Attorney Wants to Use NSA Phone Records For Accused Bank Robber's Defense

Human Rights

A lawyer representing an accused bank robber hopes to tap into a new source of potential evidence: any cell phone records gathered by the NSA as part of a recently leaked metadata surveillance program.


Terrance Brown, 40, is accused along with four other South Florida men of holding up an armored truck carrying bank cash in July, 2010. A truck guard was shot in killed during the robbery.

According to the Sun Sentinel, the FBI and federal prosecutors are using cell phone records as part of their case, attempting to prove that the five men were nearby when the robbery occurred. However, prosecutors were not able to obtain Brown’s phone records before September 2010, because his carrier, MetroPCS did not keep them.

Enter last week’s revelations, leaked by whistleblower Edward Snowden to the Guardian, that the NSA collected cell phone data from millions of Verizon wireless customers everyday. Attorney Marshall Dore Louis asked the U.S. Justice Department to turnover any phone records that might have been collected from Brown. U.S. District Judge Robin Rosenbaum gave prosecutors a couple weeks to respond. In a court order to the federal government, she wrote:

Defendant Brown urges that the records are important to his defense because cell-site records could be used to show that Brown was not in the vicinity of the attempted robbery that allegedly occurred in July 2010. And, relying on a June 5, 2013, Guardian newspaper article that published a FISA Court order relating to cellular telephone data collected by Verizon,1 Defendant Brown now suggests that the Government likely actually does possess the metadata relating to telephone calls made in July 2010 from the two numbers attributed to Defendant Brown.

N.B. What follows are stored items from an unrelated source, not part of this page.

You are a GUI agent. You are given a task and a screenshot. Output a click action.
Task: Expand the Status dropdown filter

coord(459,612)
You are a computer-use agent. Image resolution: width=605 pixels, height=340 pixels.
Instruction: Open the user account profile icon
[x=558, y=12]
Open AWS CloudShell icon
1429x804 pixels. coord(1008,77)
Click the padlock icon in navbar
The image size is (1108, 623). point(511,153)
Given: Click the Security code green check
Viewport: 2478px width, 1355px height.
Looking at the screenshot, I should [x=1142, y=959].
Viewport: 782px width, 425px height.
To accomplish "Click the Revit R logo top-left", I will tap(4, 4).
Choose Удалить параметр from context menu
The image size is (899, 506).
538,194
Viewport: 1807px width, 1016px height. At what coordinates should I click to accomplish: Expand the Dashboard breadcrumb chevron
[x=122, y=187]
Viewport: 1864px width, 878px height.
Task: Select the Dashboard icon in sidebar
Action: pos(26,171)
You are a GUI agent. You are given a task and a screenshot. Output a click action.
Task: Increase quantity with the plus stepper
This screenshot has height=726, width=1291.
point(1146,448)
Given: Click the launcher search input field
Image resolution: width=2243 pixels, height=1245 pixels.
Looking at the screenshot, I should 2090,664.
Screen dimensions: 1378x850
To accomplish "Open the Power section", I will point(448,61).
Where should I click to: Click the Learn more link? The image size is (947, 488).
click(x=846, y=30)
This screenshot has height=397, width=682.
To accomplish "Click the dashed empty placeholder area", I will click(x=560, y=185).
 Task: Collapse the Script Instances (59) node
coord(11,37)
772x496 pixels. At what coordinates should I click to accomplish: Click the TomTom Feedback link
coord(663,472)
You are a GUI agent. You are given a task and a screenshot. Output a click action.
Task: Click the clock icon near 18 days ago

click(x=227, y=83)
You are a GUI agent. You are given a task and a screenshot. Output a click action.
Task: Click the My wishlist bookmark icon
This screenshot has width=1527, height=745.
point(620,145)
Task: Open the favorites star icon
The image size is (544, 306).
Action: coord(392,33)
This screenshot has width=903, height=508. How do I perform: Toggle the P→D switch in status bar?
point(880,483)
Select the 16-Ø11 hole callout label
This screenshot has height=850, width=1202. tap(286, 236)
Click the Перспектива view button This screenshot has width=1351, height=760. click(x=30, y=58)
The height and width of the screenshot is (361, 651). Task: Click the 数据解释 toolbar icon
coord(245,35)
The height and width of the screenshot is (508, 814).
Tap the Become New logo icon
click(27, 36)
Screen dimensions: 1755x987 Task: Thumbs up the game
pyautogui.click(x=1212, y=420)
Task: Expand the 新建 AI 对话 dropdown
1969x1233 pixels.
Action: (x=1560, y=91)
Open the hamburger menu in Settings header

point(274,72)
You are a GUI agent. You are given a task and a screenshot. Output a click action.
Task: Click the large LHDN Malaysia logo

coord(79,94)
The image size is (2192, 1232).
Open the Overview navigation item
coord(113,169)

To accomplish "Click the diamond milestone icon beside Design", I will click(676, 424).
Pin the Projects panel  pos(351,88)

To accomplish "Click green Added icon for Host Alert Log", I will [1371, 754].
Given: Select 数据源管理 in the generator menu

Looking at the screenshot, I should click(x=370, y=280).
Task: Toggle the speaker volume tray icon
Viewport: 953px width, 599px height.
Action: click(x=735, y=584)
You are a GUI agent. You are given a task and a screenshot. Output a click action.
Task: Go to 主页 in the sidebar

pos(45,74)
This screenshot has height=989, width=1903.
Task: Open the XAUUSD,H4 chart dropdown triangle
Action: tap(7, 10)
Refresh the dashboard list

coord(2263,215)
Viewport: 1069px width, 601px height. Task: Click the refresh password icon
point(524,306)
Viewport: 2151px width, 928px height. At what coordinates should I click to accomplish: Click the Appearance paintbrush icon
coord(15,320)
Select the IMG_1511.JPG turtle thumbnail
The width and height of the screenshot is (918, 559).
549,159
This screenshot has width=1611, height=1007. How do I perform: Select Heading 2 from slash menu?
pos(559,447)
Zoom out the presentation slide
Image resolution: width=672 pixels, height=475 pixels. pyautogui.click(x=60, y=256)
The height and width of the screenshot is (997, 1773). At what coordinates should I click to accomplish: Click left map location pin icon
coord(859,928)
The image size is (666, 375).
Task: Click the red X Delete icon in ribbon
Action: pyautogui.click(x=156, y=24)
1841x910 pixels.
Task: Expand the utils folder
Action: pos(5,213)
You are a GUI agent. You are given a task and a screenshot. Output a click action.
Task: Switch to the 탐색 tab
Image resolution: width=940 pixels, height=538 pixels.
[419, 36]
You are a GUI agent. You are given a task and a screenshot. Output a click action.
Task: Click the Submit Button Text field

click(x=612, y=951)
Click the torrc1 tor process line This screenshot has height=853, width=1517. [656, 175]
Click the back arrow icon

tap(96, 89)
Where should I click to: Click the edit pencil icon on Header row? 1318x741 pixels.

The maneuver, first reported by defense attorney and blogger David Oscar Markus, raises questions over whether the government is required to hand over once-secret data once it is revealed to exist.

"If the government is spying on our phone calls, it can't then claim in the same breath that it won't provide those calls when it helps the defense. What's good for the goose, is good for the gander,” Oscar Markus told the Sun Sentinel.